Intervention de Perrine Goulet

Réunion du mercredi 30 juin 2021 à 21h00
Commission des affaires sociales

Photo issue du site de l'Assemblée nationale ou de WikipediaPerrine Goulet :

Nous avons déjà évoqué tout l'intérêt qu'aurait l'attribution d'un avocat aux mineurs concernés par une mesure d'assistance éducative. En effet, il défendrait les intérêts propres de l'enfant, non ceux des parents ou de l'ASE ; il est un tiers stable quand le juge des enfants ou les éducateurs changent de poste ou d'attribution ; il recueille la parole du mineur dans un lieu sûr et est en mesure de distinguer si celui‑ci est victime de crimes ou de délits ; il peut comprendre les mécanismes familiaux et exprimer les souhaits de l'enfant pour son avenir.

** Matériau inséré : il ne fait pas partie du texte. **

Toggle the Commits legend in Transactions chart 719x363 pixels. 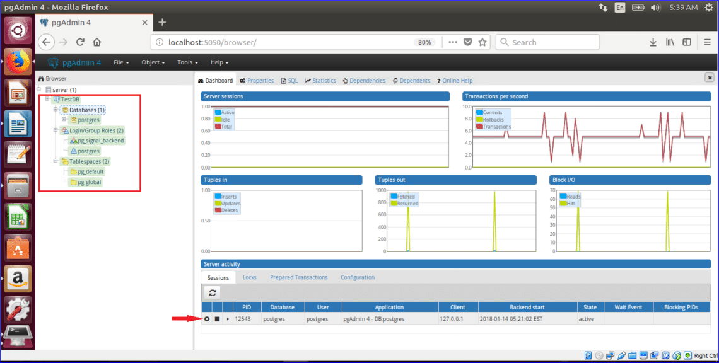(x=489, y=112)
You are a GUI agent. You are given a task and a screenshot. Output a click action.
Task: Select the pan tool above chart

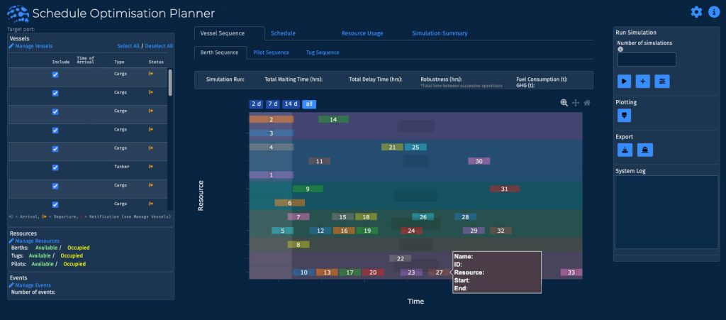tap(576, 103)
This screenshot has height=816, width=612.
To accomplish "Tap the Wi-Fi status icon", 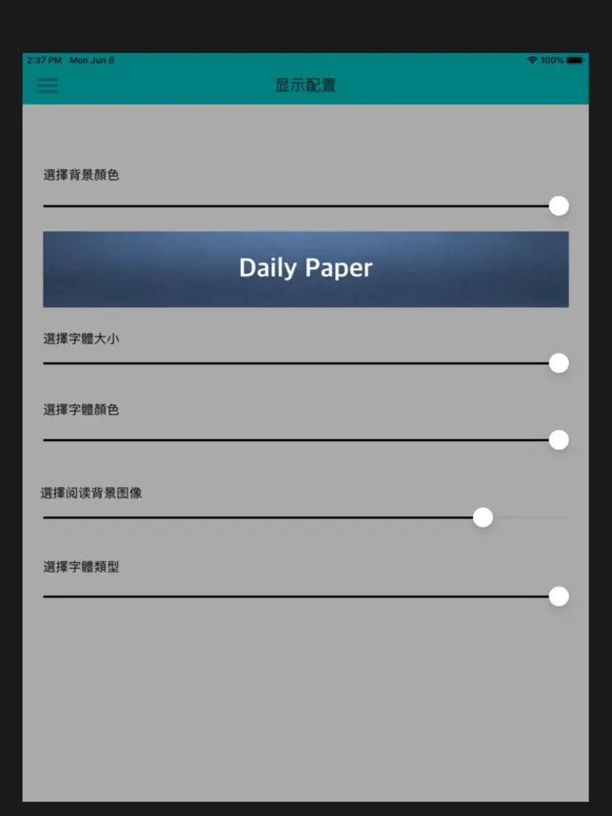I will pyautogui.click(x=532, y=60).
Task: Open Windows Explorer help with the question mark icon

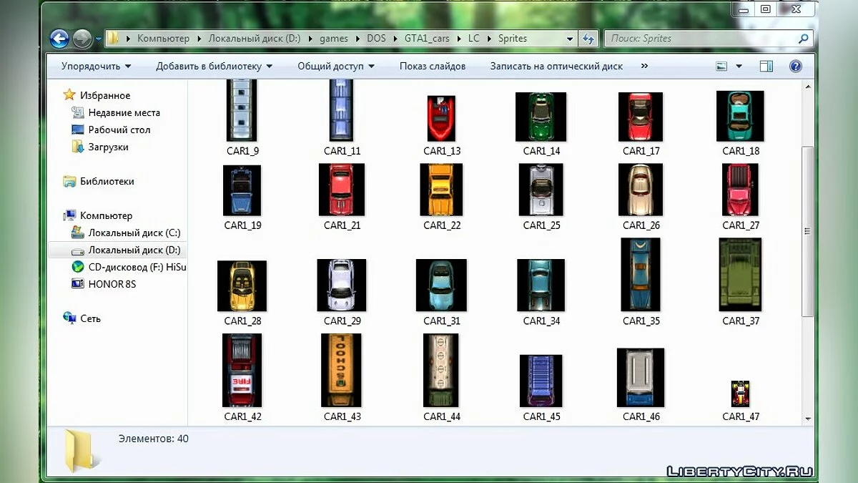Action: coord(795,66)
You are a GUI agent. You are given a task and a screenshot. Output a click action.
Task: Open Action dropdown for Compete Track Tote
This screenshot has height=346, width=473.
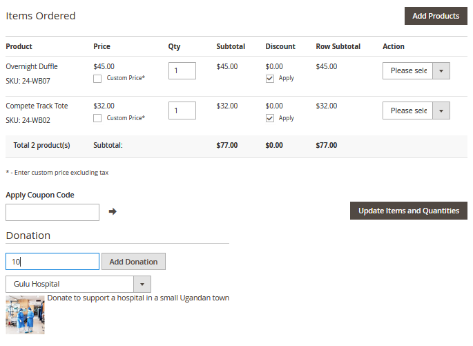tap(416, 110)
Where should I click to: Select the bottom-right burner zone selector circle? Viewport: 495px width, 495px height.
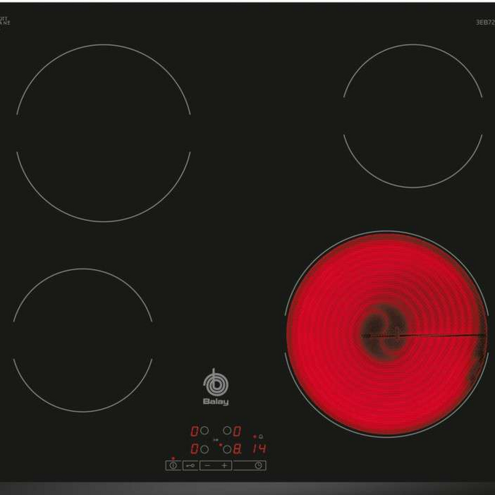[x=226, y=449]
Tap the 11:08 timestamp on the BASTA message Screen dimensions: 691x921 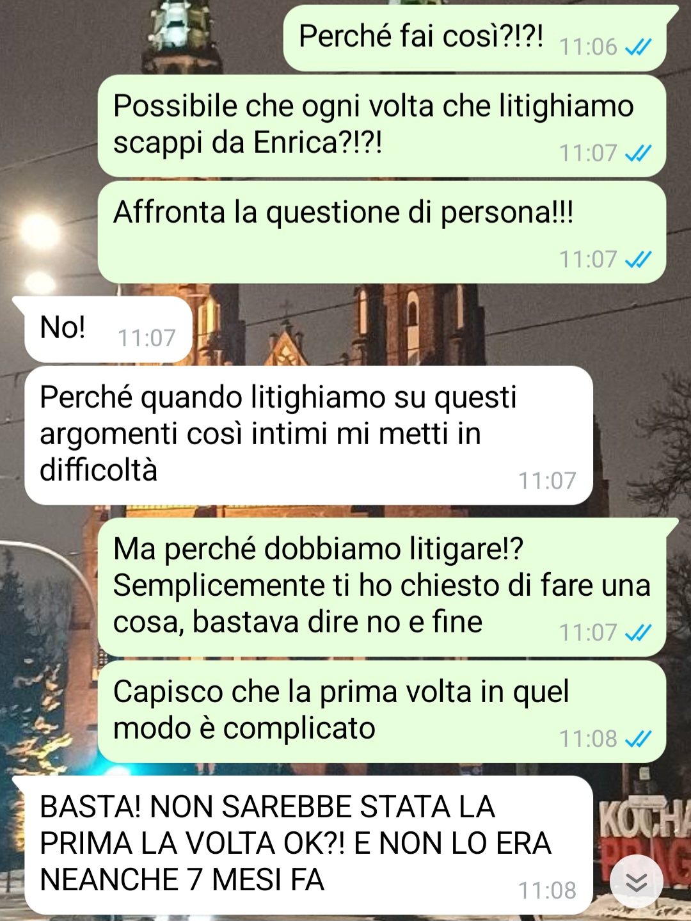(547, 890)
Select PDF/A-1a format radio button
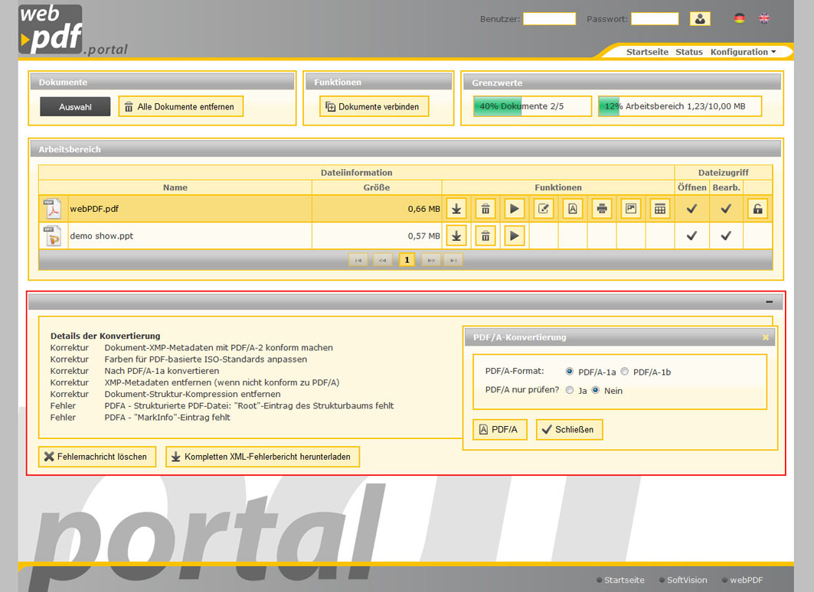Image resolution: width=814 pixels, height=592 pixels. pyautogui.click(x=570, y=372)
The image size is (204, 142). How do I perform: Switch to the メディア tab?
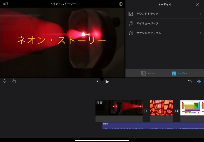[149, 73]
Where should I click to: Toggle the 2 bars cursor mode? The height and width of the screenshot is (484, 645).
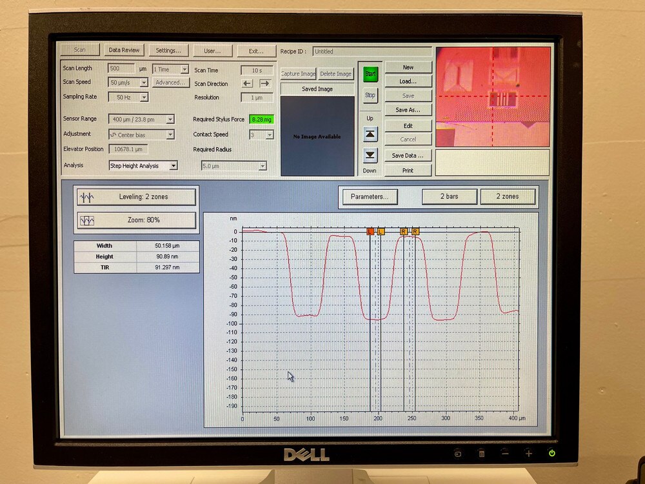pyautogui.click(x=450, y=196)
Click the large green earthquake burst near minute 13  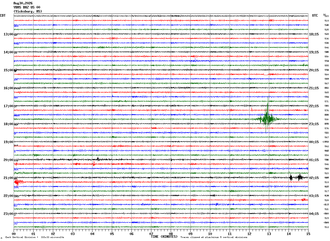coord(267,118)
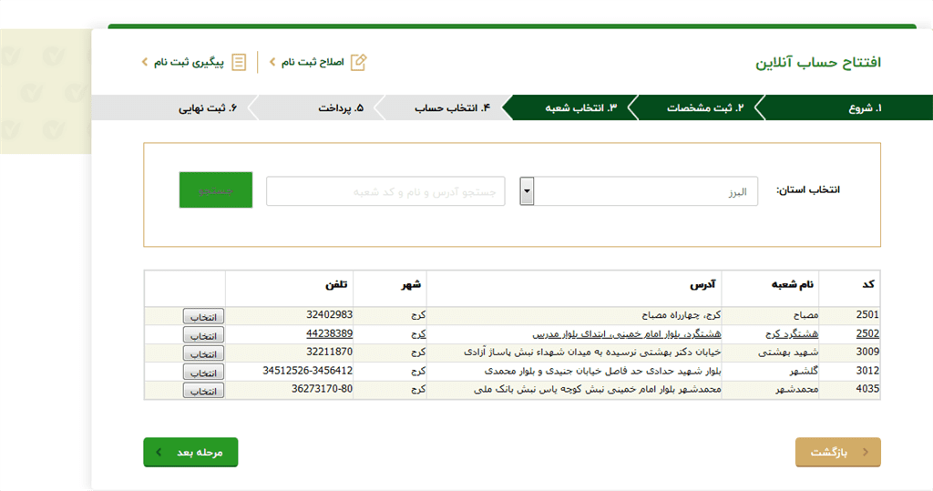Select the شهید بهشتی branch button

pyautogui.click(x=203, y=353)
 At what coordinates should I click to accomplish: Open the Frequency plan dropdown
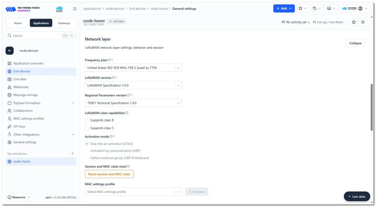[x=133, y=68]
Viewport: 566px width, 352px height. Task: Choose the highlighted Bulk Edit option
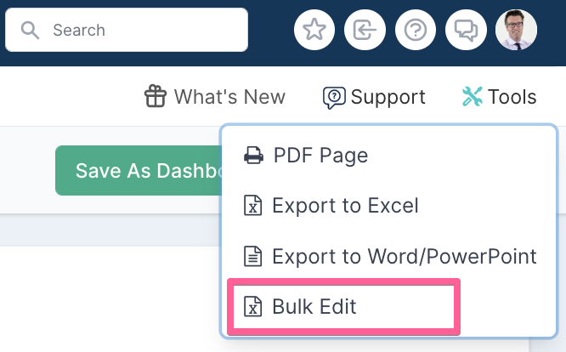click(343, 306)
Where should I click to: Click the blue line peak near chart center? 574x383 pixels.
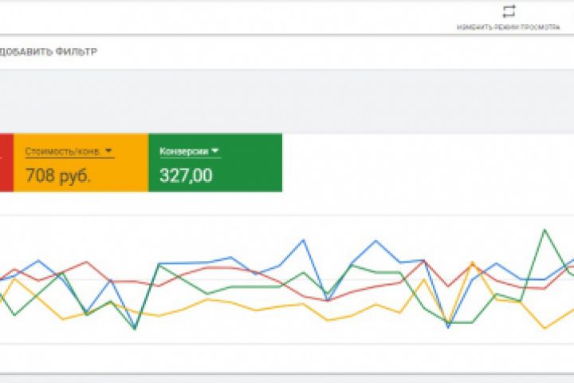[304, 239]
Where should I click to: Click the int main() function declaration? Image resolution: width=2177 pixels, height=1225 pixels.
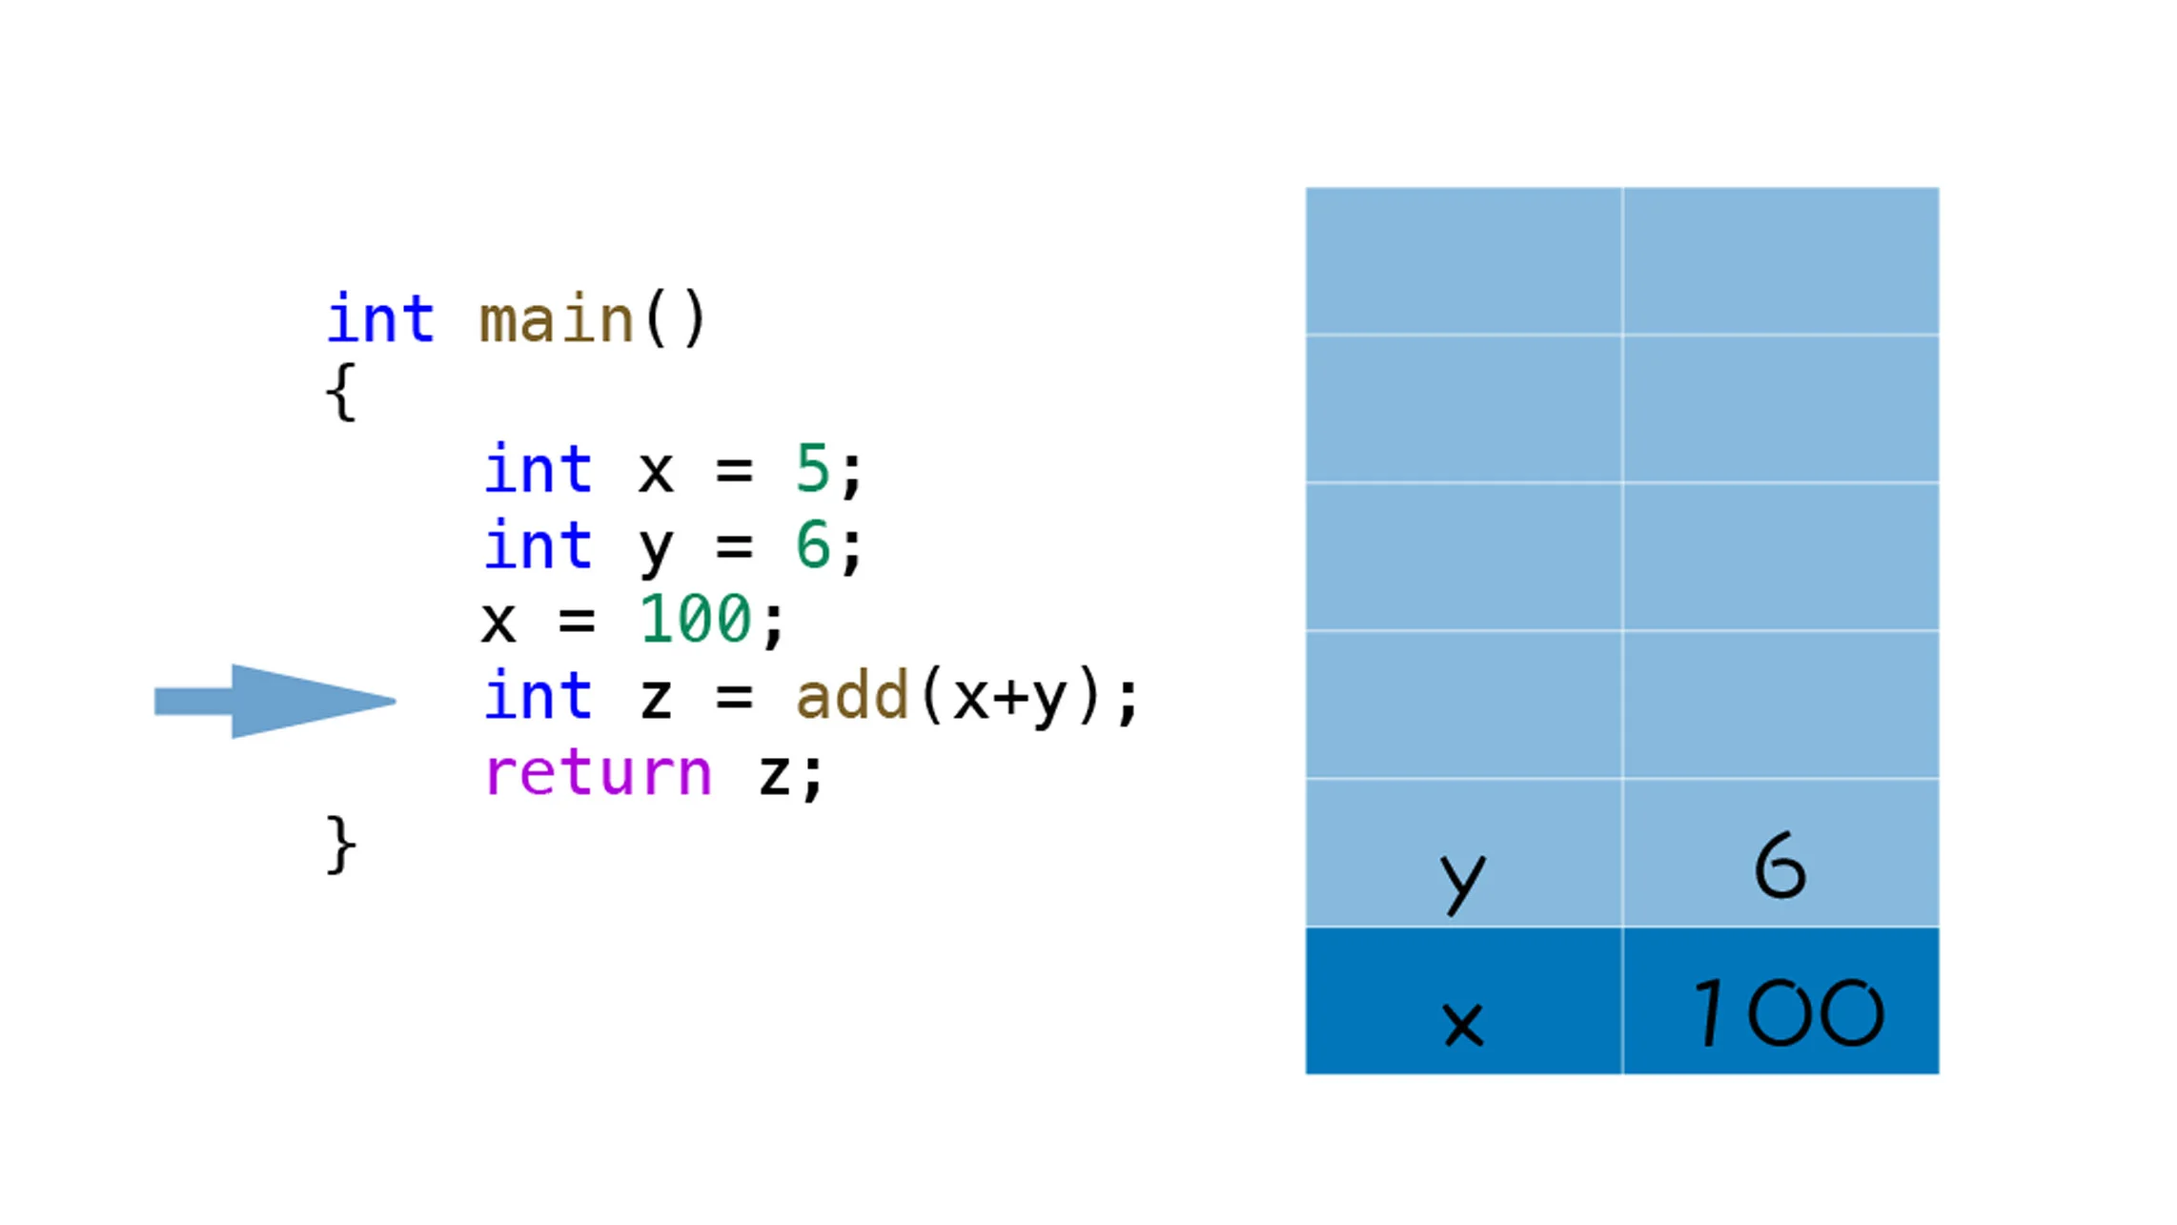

En outre, j'en ai discuté avec certains juges, la présence d'un avocat permet de sortir le magistrat de son isolement et d'alléger le poids de la décision. Enfin, généraliser à terme l'attribution d'un conseil aux mineurs entraînerait une spécialisation des avocats : cela ferait émerger une filière, elle-même génératrice de nouveaux droits pour les enfants.

Pour éviter l'irrecevabilité d'une telle proposition, je propose une expérimentation d'une durée de trois ans. Elle se déroulerait dans les juridictions où le taux de placement est supérieur ou égal à 1,5 jeune accueilli pour 100 jeunes de moins de 21 ans, notamment celles dont l'emprise porte sur les départements de la Nièvre, de l'Yonne, du Nord, du Pas-de-Calais ou de la Martinique.

Les chiffres de la direction de la recherche, des études, de l'évaluation et des statistiques (DREES) le montrent : le taux de placement peut être quatre fois supérieur d'un département à l'autre ! Comment l'expliquer ? Il est nécessaire qu'un tiers puisse s'interposer entre l'enfant, l'ASE et le juge et vérifier ce qui se passe. Étudier les conséquences d'une telle mesure sur le taux de placement dans ces départements permettrait précisément d'objectiver la généralisation de la présence d'un avocat auprès des mineurs concernés.